Dataset entries:

^^^^^^^^^^^^^^^^

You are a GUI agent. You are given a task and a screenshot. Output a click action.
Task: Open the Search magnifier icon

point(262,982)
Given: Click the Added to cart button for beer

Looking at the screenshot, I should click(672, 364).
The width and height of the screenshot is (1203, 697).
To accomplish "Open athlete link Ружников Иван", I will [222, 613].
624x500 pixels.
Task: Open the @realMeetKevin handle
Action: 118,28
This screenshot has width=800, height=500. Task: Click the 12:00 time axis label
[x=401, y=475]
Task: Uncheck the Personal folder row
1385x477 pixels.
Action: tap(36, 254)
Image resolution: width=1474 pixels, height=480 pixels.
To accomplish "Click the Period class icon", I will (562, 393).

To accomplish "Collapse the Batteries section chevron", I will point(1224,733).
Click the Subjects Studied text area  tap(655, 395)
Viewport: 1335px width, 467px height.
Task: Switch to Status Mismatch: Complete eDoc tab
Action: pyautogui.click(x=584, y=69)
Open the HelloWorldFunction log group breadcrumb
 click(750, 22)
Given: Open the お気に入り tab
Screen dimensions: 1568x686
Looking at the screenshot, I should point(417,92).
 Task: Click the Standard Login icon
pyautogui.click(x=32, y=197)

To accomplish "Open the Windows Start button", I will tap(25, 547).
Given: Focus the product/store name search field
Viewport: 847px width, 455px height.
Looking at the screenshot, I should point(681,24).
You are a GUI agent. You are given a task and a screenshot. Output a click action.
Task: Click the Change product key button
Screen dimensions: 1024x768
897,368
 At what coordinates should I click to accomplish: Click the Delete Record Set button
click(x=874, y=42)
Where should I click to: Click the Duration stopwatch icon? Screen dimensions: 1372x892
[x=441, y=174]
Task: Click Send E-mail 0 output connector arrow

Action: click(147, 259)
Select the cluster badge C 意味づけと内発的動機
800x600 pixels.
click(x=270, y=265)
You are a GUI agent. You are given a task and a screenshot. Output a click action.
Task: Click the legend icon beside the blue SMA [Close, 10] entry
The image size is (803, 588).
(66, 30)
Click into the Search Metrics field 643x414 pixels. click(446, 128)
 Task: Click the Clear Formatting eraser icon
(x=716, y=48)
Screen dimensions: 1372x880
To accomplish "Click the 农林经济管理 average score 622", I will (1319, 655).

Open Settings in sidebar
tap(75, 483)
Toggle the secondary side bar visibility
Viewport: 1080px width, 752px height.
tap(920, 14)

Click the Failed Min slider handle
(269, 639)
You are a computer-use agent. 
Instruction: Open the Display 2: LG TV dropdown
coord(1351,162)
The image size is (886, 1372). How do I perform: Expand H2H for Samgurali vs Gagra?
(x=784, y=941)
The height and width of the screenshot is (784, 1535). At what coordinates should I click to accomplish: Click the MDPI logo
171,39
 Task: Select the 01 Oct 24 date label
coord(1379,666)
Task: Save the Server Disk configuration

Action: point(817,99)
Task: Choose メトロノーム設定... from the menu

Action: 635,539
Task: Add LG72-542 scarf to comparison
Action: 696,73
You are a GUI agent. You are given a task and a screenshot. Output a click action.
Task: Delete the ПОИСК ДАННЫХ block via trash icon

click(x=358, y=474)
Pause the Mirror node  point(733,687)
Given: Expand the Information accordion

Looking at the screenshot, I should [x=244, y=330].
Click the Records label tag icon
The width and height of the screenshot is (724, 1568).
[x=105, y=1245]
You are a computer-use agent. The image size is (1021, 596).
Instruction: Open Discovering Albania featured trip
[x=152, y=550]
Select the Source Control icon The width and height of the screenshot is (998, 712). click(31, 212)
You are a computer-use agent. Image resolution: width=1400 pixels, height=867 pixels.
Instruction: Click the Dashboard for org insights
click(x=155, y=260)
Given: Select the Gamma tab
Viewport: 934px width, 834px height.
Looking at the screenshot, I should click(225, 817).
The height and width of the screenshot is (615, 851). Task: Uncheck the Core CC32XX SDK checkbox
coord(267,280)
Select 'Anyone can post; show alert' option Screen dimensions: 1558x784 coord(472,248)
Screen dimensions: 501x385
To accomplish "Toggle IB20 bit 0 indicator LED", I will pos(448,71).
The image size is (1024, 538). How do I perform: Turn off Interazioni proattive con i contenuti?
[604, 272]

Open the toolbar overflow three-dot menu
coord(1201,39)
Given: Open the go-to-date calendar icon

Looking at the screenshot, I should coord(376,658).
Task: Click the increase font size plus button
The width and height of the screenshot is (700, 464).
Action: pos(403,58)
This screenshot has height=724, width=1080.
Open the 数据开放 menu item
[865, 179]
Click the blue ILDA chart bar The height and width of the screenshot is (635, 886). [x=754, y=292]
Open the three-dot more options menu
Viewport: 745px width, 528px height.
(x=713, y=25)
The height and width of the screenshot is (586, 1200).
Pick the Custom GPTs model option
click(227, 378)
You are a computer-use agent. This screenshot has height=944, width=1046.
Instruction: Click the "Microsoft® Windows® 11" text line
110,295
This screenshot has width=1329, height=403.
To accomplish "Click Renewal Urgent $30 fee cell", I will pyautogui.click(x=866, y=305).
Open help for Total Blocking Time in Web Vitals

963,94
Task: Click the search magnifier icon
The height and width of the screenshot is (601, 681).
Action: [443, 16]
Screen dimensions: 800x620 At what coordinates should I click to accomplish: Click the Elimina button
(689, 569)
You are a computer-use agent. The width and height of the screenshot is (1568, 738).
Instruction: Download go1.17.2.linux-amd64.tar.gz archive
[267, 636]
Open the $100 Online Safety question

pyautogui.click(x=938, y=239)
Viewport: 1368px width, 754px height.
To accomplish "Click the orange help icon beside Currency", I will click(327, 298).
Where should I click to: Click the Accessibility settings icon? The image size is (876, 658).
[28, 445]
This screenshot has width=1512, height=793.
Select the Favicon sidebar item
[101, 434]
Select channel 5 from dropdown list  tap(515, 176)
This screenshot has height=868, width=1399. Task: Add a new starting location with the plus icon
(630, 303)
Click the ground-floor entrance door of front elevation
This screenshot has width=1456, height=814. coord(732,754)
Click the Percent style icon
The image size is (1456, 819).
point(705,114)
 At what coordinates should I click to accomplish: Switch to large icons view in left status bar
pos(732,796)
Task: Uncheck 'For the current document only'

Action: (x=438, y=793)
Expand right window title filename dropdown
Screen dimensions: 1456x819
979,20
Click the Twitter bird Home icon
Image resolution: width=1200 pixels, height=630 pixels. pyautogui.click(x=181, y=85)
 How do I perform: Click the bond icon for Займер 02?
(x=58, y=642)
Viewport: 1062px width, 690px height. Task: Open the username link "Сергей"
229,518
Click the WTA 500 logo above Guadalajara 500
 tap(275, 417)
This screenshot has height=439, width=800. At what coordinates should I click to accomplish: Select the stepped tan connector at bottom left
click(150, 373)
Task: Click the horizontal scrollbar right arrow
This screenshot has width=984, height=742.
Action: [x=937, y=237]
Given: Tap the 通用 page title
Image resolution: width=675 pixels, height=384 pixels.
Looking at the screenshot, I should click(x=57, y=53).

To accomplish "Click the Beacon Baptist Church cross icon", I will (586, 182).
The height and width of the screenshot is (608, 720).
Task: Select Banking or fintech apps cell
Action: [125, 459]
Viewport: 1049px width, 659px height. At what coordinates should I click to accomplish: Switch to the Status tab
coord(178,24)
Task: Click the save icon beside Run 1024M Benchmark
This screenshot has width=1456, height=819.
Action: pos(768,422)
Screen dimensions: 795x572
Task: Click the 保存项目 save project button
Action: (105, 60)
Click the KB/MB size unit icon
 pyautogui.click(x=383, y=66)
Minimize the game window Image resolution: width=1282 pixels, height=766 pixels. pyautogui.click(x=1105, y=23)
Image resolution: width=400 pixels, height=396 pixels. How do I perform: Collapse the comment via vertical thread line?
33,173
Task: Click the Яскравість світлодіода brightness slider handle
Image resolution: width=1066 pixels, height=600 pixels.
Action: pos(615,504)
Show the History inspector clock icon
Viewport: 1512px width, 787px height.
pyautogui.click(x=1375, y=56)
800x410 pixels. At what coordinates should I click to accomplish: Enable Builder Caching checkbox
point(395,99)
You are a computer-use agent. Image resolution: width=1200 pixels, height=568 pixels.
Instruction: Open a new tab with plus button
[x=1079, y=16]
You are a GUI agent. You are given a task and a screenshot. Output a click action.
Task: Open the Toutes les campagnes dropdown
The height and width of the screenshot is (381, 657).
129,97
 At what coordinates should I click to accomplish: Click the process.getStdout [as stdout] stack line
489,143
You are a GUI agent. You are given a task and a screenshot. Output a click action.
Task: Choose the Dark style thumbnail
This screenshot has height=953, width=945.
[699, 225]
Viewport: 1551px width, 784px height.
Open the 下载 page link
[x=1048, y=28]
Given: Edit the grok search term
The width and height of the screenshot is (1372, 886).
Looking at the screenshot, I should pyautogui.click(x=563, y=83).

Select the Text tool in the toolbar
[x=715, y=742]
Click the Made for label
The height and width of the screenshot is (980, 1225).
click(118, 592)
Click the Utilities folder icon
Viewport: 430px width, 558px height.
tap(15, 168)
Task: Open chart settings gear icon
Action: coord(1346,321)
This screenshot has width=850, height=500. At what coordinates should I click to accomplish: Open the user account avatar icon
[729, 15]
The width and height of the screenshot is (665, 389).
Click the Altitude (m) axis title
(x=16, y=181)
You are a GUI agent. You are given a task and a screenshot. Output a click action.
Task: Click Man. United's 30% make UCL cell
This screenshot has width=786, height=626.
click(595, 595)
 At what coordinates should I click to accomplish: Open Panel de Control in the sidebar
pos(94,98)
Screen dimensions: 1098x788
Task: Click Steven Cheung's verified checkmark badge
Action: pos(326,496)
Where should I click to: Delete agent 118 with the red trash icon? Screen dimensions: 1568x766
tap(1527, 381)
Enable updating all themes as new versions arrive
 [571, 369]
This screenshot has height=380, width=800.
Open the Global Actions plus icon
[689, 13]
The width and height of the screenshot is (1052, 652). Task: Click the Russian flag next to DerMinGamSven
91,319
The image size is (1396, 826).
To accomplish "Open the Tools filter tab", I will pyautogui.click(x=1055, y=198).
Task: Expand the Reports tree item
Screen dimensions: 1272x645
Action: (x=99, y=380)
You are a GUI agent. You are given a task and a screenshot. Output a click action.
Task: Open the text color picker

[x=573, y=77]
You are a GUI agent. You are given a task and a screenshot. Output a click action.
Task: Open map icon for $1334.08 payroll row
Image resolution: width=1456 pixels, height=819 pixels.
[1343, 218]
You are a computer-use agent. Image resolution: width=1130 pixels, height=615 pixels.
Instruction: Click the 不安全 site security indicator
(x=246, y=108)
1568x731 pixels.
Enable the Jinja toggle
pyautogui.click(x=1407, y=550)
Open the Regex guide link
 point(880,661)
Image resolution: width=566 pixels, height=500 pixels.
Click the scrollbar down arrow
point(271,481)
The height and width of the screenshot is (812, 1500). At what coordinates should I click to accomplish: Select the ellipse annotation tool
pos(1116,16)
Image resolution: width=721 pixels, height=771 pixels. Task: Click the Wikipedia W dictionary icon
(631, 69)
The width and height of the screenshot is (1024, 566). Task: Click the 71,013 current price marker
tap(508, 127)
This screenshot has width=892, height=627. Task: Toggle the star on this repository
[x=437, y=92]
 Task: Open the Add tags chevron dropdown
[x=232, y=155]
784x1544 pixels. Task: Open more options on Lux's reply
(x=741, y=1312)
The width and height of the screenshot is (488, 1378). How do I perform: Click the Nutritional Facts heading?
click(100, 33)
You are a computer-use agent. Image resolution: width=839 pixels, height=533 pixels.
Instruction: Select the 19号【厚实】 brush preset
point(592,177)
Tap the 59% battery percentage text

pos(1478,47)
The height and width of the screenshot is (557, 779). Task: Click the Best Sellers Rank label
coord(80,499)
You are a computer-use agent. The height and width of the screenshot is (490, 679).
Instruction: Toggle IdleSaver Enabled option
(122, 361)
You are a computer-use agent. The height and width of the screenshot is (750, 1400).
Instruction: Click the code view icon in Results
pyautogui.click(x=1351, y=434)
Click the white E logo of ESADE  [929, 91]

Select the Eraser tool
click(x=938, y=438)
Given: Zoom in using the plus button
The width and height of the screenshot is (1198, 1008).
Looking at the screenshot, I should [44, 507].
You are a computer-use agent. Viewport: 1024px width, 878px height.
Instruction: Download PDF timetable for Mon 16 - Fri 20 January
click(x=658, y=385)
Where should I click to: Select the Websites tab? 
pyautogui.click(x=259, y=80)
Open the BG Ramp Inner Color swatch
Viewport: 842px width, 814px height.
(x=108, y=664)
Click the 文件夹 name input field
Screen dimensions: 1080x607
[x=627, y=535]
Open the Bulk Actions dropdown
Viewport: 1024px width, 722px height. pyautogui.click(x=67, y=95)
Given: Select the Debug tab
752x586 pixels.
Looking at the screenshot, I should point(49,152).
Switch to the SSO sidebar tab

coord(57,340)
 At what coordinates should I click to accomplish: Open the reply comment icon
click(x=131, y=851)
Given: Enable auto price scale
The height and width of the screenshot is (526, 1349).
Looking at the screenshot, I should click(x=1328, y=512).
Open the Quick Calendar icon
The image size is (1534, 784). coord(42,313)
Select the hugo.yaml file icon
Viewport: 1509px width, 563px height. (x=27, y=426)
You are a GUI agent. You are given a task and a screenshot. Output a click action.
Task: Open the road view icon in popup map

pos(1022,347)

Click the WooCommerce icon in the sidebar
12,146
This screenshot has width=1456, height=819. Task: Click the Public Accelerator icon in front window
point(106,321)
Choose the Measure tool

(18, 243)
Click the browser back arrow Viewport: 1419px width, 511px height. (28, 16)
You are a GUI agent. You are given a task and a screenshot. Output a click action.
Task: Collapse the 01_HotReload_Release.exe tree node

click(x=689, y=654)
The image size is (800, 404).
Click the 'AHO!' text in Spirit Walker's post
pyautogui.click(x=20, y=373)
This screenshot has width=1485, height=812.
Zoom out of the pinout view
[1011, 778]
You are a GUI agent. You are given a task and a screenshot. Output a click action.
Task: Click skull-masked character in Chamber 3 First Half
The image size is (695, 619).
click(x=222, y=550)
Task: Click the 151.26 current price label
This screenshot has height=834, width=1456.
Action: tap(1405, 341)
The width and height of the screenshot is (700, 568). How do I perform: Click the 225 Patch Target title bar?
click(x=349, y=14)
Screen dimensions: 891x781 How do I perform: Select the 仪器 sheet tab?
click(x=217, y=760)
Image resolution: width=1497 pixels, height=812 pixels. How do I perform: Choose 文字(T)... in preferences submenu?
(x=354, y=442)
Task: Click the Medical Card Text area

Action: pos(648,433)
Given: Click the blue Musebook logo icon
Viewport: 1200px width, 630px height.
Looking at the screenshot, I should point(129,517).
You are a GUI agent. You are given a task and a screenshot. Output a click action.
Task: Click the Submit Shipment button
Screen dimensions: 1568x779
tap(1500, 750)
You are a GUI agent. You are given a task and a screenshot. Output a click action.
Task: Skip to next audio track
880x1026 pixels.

^^^^^^^^^^^^^^^^

• What you have to do: Copy out everything from the start of the entries down through the line containing "Action: 118,28", keeping every line exactly as it appears.

• Exercise result:
You are a GUI agent. You are given a task and a screenshot. Output a click action.
Task: Open the Search magnifier icon

point(262,982)
Given: Click the Added to cart button for beer

Looking at the screenshot, I should click(672, 364).
The width and height of the screenshot is (1203, 697).
To accomplish "Open athlete link Ружников Иван", I will [222, 613].
624x500 pixels.
Task: Open the @realMeetKevin handle
Action: 118,28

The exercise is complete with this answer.